Clinicians should acknowledge these obstacles and then help find solutions, Ms. Kleet advised.

“Yes, you're going to be running to the bathroom. This is a fact of life on water pills,” she said. “We want to simplify their therapeutic regimen as much as possible, adjusting their dosing times to accommodate their life schedule.”

Once the schedule is set, the next challenge is for patients to remember it. “Even our patients in the lowest socioeconomic classes, most have smartphones. … Help them set up their alarms—that's when they're going to take their water pills,” said Ms. Kleet.

Lower-tech reminders may also be useful. “If we're giving them changes to their medications, particularly their diuretic dosing, we're going to encourage to them to have a journal, a notebook, where they write that down and then bring it back to clinic with them so they can show us. … ‘You called me last Wednesday. We held my water pill for a day, remember, because my weight went down.’”

This record-keeping can help increase patients' engagement in their own care. “That way they can get to see the patterns with us and get to start understanding why we treat them the way we're treating them. That knowledge really is power for them,” said Ms. Kleet.

Encourage patients to analyze their symptoms and signs themselves. “How did you feel when we did this for you, when we up-adjusted or down-adjusted your torsemide, for instance?” she said. “We want to teach them what to measure, how to measure it, and how often to measure it.”

They'll also need to know how to act on those findings. “‘Please call me when … I need to speak to you if …’ But can they get through to us?” asked Ms. Kleet. “Of course, we want to teach them that they have access to us, that we're only a phone call away.
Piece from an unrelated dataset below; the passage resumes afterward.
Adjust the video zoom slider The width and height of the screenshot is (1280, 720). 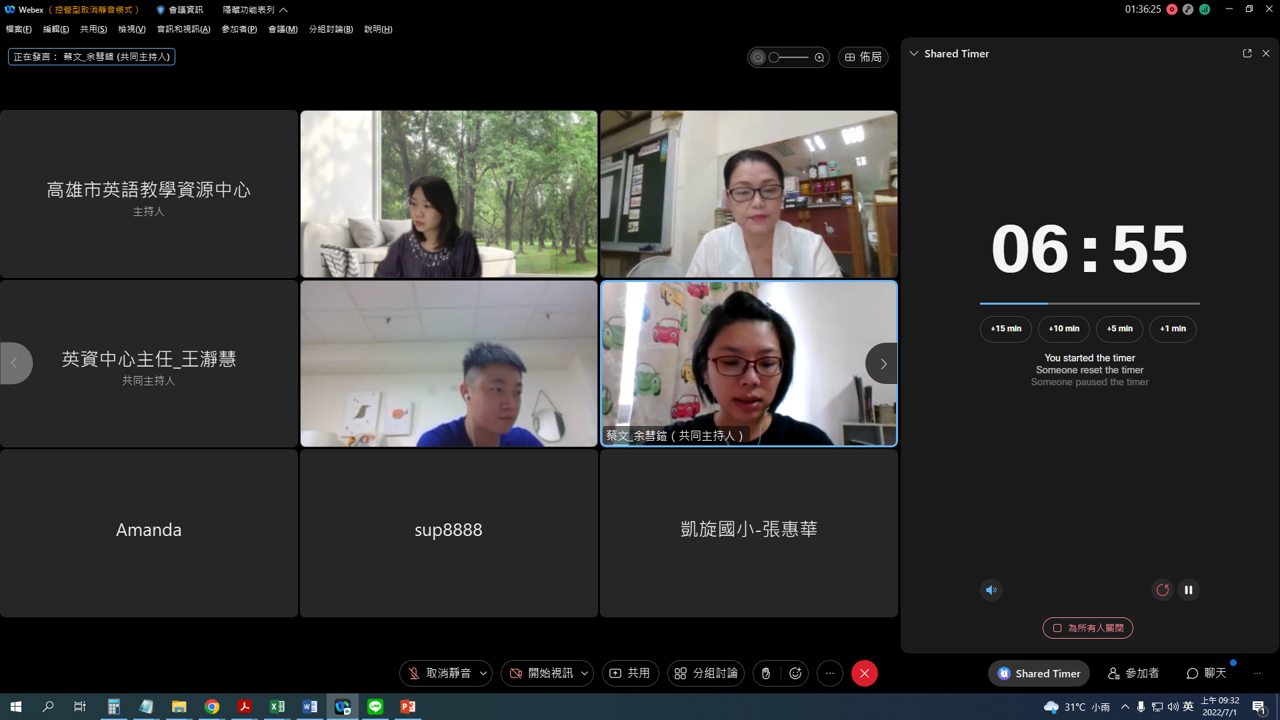click(789, 57)
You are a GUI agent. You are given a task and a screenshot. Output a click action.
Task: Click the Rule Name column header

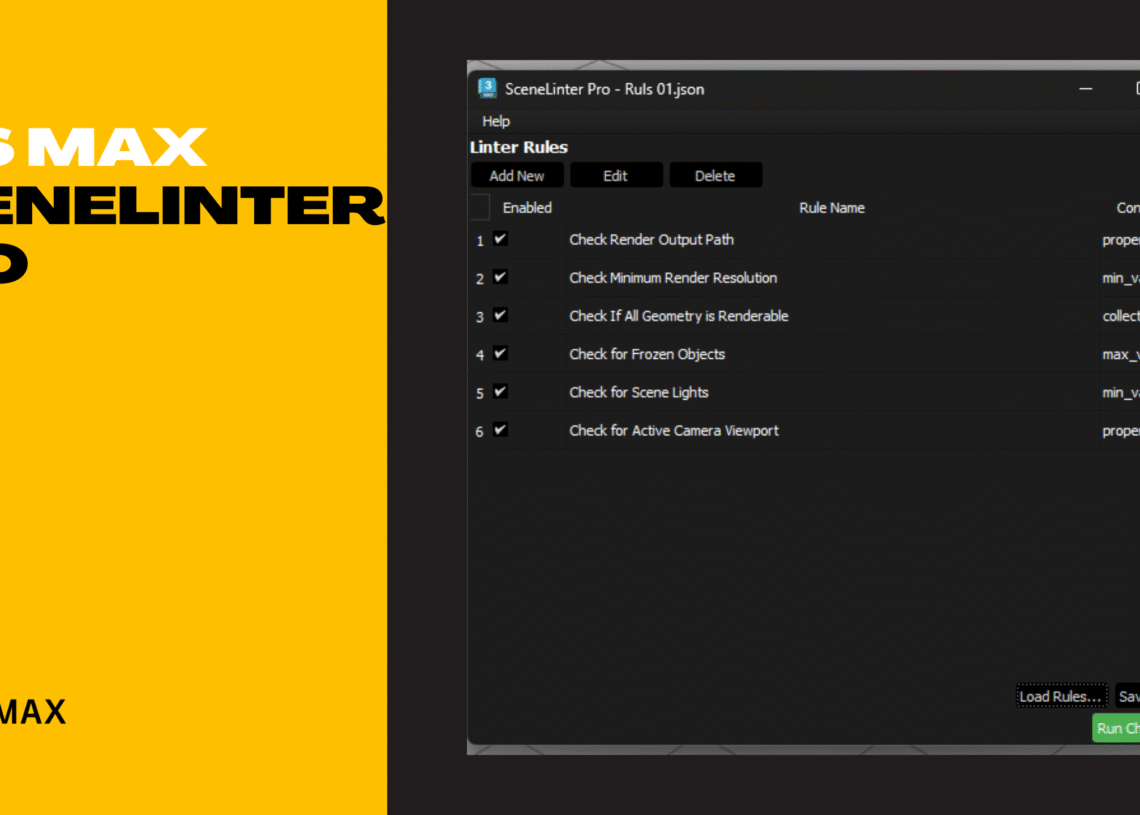point(832,207)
And hopefully on the back end, we have some support making sure that those processes to get to us actually work, so that our patients can in fact find us in time of need.”
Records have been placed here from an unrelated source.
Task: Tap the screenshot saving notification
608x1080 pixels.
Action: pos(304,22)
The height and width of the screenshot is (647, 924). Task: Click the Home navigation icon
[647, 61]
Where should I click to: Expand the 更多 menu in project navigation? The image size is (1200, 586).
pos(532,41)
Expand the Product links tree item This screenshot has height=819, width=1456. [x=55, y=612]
When appropriate, caregivers should also be included in these discussions, she noted. “We want to be involving them every step of the way, as much as possible, as much as our patients will allow.”

Also consider involving other clinicians, particularly if they have relevant specialty expertise. “Many times our patients are lacking support to be able to manage all of these medications, including their diuretics, and be able to talk about their life stressors and how to manage their life with these medications. So we want to bring in our social workers, our pharmacists, our medical specialists, like our neurocognitive specialists, for instance,” said Ms. Kleet. Depression, anxiety, or cognitive dysfunction can add to the existing challenges of diuretic management.

“Remember as a health care provider that you're not alone, and I think we've done a really good job in the heart failure community in recalling that and recognizing that patients are cared for by a team,” said Ms. Kleet.

On the other hand, this task shouldn't be entirely delegated to other clinicians. “The importance of their diuretics, the possible adverse effects or side effects they could have from their diuretics, the intended consequences, how to live life and still take their meds—patients need to hear from us in the white coats all of these important things. We can't skip out on doing this,” said Ms. Kleet.